Justin Tucker, the placekicker for the Baltimore Ravens, missed an extra-point kick yesterday on what would have been the game-tying touchdown, and the Ravens lost to the New Orleans Saints, 24-23. It was the first missed extra point of Tucker’s career, after he’d made his first 222.
Tucker was shocked and apologetic, because such a thing had never happened to him before. Game coverage noted that there was a swirly and gusting wind. But who does anything 223 times without messing it up at least once, for no reason whatsoever? Do you go to sleep on 223 consecutive days without even once tweaking a neck muscle or having an arm go dead? Do you brush your teeth 223 times without slipping and jabbing the toothbrush too hard into your cheek?
There must be some limit to how many times a person can do a physical feat to perfection, and Justin Tucker has to be close to it. With yesterday’s miss, Tucker’s rate of missed field goals now stands at 0.45 percent.
What other feats of coordination are analogous to kicking extra points? Not free throws; Stephen Curry is probably the greatest shooter in NBA history and he misses 10 percent of his free throws, with no wind gusts. Making outs in baseball? Mike Trout had 278 defensive chances in center field for the Angels this year and made no errors, but over his full career, he’s made an error 0.6 percent of the time.
Maybe just throwing a pitch? Jacob deGrom had an overwhelmingly dominant season pitching for the Mets this year. He threw 3,212 pitches, and he gave up 10 home runs, threw 2 wild pitches, and hit 5 batters. That’s 17 pitches that could be counted as failures (some of the home runs might have been on good pitches, but presumably some truly terrible pitches were logged as run-of-the-mill balls). That’s a failure rate of 0.5 percent.

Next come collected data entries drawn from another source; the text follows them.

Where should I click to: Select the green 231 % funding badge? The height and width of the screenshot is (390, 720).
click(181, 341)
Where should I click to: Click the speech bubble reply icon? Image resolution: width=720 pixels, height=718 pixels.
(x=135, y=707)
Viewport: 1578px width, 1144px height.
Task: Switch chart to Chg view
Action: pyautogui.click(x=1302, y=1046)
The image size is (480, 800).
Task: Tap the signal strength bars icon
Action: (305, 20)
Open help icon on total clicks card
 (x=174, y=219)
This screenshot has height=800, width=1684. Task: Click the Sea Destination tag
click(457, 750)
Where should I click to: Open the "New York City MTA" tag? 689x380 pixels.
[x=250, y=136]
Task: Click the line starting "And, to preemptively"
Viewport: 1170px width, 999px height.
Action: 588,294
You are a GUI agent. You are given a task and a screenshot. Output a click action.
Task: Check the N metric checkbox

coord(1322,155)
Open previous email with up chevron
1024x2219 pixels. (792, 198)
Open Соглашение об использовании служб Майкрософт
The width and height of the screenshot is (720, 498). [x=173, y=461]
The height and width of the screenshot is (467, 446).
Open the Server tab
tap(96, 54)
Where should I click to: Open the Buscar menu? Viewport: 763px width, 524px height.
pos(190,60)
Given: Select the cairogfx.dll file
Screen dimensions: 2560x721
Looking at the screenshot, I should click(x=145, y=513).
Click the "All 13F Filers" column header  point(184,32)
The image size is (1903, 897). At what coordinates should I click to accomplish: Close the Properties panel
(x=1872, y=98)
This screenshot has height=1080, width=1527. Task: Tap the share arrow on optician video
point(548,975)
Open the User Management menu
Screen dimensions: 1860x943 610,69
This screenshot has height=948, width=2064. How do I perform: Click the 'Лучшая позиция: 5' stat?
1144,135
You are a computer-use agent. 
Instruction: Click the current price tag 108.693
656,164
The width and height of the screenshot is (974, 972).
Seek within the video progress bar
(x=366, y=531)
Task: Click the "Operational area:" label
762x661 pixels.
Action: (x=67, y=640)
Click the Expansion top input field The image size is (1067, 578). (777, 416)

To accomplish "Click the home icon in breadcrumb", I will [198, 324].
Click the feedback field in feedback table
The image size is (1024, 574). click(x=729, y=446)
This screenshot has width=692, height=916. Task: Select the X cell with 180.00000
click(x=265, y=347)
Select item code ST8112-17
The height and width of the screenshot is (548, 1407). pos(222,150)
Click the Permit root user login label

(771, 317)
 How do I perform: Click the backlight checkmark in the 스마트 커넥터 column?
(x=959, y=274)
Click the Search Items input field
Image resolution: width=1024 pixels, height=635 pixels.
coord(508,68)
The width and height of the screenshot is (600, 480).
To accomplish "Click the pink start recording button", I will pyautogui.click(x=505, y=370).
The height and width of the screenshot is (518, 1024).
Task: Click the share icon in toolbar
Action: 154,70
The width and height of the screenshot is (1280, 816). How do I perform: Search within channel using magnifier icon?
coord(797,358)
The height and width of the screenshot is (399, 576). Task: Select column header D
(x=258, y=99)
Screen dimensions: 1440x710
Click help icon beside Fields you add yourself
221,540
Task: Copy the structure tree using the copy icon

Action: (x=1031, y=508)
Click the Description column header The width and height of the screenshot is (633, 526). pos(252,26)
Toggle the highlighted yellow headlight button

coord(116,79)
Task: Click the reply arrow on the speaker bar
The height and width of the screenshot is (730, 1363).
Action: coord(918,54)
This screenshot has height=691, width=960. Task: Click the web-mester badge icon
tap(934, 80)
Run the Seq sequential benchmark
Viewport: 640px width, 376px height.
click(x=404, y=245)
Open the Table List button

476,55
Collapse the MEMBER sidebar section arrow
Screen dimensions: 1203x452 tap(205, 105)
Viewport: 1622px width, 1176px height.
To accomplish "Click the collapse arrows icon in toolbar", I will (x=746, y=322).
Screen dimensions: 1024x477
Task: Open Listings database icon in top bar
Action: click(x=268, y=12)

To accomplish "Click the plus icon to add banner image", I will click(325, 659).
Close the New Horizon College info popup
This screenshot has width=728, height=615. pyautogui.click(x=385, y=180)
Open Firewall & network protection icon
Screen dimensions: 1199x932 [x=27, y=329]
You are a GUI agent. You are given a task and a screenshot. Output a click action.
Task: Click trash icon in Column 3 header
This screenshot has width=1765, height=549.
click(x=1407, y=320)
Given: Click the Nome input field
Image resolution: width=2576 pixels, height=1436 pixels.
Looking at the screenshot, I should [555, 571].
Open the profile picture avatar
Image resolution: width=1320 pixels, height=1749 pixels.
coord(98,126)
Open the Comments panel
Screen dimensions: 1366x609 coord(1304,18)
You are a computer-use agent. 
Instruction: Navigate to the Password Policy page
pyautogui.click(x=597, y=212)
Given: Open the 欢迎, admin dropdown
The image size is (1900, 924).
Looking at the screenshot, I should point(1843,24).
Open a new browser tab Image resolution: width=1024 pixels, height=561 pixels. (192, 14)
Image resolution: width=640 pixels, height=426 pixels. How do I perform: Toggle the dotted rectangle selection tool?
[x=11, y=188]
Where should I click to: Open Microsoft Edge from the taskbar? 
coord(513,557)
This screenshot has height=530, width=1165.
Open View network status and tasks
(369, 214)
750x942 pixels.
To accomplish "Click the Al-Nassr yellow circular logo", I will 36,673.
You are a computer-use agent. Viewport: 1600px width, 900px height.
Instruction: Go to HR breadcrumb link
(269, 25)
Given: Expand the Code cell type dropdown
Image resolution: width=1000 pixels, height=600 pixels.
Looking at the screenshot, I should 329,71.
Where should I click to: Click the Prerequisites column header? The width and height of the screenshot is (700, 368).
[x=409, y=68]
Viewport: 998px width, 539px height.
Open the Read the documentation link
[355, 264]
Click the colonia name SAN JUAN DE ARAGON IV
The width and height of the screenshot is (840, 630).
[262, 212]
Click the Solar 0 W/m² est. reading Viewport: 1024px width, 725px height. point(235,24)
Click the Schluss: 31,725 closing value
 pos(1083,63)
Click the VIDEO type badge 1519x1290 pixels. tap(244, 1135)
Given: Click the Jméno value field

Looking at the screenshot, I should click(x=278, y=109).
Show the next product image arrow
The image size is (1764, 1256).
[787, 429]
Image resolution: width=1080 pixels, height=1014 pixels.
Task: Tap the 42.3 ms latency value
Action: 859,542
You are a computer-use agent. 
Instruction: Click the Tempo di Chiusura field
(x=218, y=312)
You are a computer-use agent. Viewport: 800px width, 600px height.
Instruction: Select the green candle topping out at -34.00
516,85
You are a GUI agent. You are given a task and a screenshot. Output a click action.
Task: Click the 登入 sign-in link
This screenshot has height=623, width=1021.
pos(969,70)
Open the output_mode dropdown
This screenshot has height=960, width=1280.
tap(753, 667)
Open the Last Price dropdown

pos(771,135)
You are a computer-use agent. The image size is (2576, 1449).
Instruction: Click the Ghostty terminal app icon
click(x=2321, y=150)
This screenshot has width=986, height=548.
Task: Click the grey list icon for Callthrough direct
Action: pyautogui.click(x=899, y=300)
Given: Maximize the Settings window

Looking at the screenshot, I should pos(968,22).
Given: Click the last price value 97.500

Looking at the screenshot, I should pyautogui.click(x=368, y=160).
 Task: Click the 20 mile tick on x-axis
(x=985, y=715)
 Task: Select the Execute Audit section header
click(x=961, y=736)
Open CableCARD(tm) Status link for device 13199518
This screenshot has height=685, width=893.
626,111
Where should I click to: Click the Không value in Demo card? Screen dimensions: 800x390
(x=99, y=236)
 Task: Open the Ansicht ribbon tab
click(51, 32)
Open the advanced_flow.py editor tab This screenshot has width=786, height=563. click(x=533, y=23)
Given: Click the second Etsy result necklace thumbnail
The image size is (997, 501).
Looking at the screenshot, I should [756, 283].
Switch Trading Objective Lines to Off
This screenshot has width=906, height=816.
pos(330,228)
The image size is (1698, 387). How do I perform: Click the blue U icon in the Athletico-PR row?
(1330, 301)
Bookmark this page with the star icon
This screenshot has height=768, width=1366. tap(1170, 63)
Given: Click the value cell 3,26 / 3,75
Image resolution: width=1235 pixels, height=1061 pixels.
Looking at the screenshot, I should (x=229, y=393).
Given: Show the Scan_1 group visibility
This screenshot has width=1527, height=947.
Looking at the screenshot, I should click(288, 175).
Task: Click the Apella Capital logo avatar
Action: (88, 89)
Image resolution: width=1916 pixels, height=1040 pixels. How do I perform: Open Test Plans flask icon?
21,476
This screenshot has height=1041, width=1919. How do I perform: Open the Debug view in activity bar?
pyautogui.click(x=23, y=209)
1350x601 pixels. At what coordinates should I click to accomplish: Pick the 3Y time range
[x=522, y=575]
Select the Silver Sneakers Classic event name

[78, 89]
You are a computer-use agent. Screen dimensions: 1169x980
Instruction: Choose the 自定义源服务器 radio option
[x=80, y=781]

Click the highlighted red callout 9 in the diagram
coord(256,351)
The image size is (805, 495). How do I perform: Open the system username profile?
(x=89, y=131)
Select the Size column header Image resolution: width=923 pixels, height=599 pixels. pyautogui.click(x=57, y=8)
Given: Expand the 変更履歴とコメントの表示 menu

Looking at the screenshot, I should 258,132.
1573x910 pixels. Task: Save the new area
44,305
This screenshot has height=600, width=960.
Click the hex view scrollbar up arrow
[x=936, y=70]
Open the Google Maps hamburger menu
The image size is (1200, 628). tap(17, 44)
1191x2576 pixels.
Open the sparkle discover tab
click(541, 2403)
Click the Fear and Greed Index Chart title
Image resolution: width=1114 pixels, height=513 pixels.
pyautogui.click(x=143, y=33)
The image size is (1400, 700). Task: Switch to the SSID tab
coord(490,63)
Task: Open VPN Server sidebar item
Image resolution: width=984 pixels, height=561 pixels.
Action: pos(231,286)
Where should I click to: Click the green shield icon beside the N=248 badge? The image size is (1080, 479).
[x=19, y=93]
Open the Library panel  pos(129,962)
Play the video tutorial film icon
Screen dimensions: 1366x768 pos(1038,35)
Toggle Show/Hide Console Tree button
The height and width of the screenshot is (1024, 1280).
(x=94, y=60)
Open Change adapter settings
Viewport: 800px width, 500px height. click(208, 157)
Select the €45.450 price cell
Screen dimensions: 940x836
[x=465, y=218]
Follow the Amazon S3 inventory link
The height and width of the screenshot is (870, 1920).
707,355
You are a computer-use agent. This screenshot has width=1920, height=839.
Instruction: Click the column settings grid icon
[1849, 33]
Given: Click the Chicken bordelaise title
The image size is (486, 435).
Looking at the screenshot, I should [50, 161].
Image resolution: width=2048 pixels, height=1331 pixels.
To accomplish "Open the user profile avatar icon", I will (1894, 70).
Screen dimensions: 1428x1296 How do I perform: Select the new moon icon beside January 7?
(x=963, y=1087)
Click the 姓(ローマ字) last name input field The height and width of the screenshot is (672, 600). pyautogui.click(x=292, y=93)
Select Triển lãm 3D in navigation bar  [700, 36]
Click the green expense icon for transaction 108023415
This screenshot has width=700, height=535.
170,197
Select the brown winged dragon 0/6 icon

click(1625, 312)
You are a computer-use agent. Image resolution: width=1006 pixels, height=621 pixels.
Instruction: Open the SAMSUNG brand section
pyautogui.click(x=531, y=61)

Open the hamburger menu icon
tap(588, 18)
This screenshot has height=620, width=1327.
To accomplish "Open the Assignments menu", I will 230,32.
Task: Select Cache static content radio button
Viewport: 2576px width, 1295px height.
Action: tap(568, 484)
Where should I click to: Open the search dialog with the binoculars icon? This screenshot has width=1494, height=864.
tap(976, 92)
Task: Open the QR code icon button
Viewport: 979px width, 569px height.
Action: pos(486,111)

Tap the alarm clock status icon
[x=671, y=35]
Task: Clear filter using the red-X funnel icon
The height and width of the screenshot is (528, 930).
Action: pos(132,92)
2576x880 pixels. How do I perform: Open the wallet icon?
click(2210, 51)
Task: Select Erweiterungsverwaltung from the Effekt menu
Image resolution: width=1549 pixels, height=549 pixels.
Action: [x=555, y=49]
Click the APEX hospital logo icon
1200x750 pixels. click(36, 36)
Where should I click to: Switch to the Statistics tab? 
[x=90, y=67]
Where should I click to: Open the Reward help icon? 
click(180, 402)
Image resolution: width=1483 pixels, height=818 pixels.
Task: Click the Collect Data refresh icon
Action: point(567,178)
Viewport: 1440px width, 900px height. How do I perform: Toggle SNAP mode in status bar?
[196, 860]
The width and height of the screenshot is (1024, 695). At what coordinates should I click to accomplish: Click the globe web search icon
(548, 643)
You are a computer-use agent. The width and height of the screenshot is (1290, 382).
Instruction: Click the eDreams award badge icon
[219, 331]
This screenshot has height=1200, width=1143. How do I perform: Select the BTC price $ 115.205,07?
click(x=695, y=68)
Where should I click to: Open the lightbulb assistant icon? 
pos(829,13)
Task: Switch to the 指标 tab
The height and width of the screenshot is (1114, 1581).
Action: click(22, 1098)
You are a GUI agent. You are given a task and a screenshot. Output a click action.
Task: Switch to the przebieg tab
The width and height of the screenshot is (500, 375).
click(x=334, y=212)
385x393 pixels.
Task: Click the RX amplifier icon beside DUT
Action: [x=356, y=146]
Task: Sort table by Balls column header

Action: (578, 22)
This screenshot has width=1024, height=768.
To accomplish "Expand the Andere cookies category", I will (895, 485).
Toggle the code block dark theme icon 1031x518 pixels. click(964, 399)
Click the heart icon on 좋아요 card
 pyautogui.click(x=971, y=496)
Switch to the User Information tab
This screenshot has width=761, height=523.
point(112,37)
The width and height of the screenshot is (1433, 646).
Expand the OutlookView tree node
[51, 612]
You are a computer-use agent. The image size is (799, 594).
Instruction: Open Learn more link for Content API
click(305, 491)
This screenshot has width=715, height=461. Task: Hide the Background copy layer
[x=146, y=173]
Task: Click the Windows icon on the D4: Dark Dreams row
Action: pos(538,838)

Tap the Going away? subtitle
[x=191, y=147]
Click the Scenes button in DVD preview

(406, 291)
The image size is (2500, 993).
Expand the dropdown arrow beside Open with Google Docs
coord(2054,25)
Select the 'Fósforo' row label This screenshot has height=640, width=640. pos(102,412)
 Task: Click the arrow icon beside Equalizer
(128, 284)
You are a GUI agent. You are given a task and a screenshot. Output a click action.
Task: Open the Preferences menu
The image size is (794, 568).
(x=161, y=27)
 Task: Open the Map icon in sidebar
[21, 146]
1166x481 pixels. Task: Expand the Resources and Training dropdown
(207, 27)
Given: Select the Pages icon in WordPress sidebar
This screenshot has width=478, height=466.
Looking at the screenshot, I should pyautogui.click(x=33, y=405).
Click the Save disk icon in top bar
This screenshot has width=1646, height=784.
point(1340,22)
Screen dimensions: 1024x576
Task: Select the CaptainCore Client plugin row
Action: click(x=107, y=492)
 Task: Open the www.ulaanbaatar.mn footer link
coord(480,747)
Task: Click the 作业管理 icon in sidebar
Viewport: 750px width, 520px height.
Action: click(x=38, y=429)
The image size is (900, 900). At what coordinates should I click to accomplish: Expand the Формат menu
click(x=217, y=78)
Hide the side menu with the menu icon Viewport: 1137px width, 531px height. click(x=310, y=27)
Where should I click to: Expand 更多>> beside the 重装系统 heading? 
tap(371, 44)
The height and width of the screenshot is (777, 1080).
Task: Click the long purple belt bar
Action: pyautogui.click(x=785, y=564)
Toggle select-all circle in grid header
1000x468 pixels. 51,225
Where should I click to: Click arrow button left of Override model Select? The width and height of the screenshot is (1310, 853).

Even with his miss, Tucker has the fifth-best percentage on extra points in NFL history. And all of the players ahead of him did their extra-point kicking before 2015, the year the league moved the snap from the 2 yard line out to the 15, to make it tougher. “If you play long enough, you’re going to have a kick that you want back,” Tucker said. He was being brave about it, but he was also probably just correct.